Handwriting analysis is a complex subject. Many, many books have been written about it. Formal study, sometimes at the college level, is usually required in order to practice it professionally. There are even graphology organizations with regular conferences discussing all the nuances of this fascinating field.
If you’re interested in handwriting analysis, but don’t want to turn it into a career, here are just a few tidbits that you may find interesting:
When the painter Thomas Gainsborough was doing a portrait, he preferred to work with a sample of the subject’s handwriting nearby. He believed that it gave him a better understanding of his subject-which in turn helped him more closely capture that person’s image on canvas.
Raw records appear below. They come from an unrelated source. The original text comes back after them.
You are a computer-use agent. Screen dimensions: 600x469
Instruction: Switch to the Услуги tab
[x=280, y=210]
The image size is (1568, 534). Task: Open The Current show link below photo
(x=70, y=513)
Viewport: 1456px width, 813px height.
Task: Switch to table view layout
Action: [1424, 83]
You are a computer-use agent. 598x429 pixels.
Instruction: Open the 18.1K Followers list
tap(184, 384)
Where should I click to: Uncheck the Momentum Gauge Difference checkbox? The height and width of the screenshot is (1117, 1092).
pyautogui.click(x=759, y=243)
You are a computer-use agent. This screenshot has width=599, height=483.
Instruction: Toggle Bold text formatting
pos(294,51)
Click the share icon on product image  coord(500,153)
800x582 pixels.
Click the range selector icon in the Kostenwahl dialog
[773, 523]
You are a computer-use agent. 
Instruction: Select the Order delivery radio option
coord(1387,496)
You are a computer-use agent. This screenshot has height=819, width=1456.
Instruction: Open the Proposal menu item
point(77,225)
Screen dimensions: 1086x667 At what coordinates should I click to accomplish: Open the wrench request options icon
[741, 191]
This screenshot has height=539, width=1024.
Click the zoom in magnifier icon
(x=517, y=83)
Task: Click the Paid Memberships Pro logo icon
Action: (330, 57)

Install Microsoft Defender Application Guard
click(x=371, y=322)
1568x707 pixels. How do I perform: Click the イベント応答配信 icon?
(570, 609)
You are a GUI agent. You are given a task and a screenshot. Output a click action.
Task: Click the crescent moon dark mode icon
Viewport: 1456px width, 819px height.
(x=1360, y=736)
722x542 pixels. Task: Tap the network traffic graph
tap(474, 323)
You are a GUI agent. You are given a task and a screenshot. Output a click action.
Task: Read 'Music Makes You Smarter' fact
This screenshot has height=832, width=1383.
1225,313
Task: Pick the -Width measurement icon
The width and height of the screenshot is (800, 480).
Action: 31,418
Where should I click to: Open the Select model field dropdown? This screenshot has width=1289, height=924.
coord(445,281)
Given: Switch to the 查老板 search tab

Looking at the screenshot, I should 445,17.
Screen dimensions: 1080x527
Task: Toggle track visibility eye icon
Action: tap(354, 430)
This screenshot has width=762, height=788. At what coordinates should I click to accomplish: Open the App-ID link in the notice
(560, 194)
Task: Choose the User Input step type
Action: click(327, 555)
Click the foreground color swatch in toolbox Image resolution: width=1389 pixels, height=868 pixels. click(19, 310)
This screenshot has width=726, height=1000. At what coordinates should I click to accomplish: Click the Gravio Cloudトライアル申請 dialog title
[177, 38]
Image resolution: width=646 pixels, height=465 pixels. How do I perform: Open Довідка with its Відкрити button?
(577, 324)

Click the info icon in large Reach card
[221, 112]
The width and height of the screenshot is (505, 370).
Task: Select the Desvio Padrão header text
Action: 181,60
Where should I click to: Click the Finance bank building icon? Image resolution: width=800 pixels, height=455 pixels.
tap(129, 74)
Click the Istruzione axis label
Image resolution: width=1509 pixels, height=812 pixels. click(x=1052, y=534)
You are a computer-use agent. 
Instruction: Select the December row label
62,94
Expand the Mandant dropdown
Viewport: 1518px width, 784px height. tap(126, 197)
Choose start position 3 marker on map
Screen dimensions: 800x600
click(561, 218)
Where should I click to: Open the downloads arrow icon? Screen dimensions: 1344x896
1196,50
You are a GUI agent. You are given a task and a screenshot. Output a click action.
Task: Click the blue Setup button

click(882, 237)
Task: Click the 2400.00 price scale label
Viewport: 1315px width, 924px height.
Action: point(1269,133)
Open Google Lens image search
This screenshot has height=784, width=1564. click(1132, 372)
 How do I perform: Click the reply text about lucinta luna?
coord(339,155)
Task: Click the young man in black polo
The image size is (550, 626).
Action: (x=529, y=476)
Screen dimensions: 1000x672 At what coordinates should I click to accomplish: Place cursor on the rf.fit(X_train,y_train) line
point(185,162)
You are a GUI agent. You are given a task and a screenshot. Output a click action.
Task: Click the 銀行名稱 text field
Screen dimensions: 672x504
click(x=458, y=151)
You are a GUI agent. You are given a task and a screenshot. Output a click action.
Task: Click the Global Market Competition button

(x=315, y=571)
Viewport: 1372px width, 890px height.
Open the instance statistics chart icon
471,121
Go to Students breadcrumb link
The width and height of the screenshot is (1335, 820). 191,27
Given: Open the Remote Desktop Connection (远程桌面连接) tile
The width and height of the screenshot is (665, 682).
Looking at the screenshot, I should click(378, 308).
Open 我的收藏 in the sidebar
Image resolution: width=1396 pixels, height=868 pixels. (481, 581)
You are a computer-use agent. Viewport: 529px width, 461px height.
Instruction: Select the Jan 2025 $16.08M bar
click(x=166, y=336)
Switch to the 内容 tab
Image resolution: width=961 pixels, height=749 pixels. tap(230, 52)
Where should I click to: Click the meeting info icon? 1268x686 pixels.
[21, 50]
The poet Emily Dickinson became more reclusive as she got older. Her handwriting during this time became increasingly disconnected, seeming to reflect how disconnected she probably felt from the world around her.
Left or right?
A study of identical twins showed that it was common for the writing of one twin to slant to the left, while the writing of the other slanted to the right. The slant of the handwriting can indicate handedness, and this seemed to be true in this case, since it was common for one twin to be left-handed while the other was right-handed.
Physical, mental, and emotional considerations
People who are feeling very emotional tend to write faster than they do when they’re calm.
Low blood sugar, perhaps because it affects a person’s mood, may cause the baseline of the handwriting to be inconsistent.
People who are developmentally delayed may write with large spaces between their words, indicating their isolation and difficulty communicating with others.
People with speech problems-for example, stuttering-will also have problems writing smoothly. In fact, it may be possible to help their speech by working with their handwriting.
Some fields or professions require a certain color of ink. Black, for example, is commonly used for business communication, while blue is preferred for personal use. But things can get interesting when the person is allowed to choose their own ink color.
The choice of ink color can indicate some character traits. For example, the use of red ink can show leadership, dominance, or aggression; black ink, power or the desire for clarity; blue ink, friendliness or spirituality; green ink, adaptability or the desire for harmony; and purple ink, eccentricity and a desire to stand out from the crowd.
The way a person writes numbers can show how they feel about money. For example, carefully written numbers tend to show that the person who wrote them is careful about money.
It is possible to determine a person’s IQ from their handwriting. There is a scoring method that can put the estimated IQ within just a few points of the Stanford-Binet IQ test score.
In the United States, National Handwriting Day is celebrated every year on January 23-the birthday of John Hancock, who may have the most distinctive-or at least recognizable-signature on the Declaration of Independence.
And a final tip
Contrary to popular belief, writing is easier to copy when it’s elaborate. If you’re concerned about identity theft, keep your writing-and your signature-simple. It’s harder to forge that way.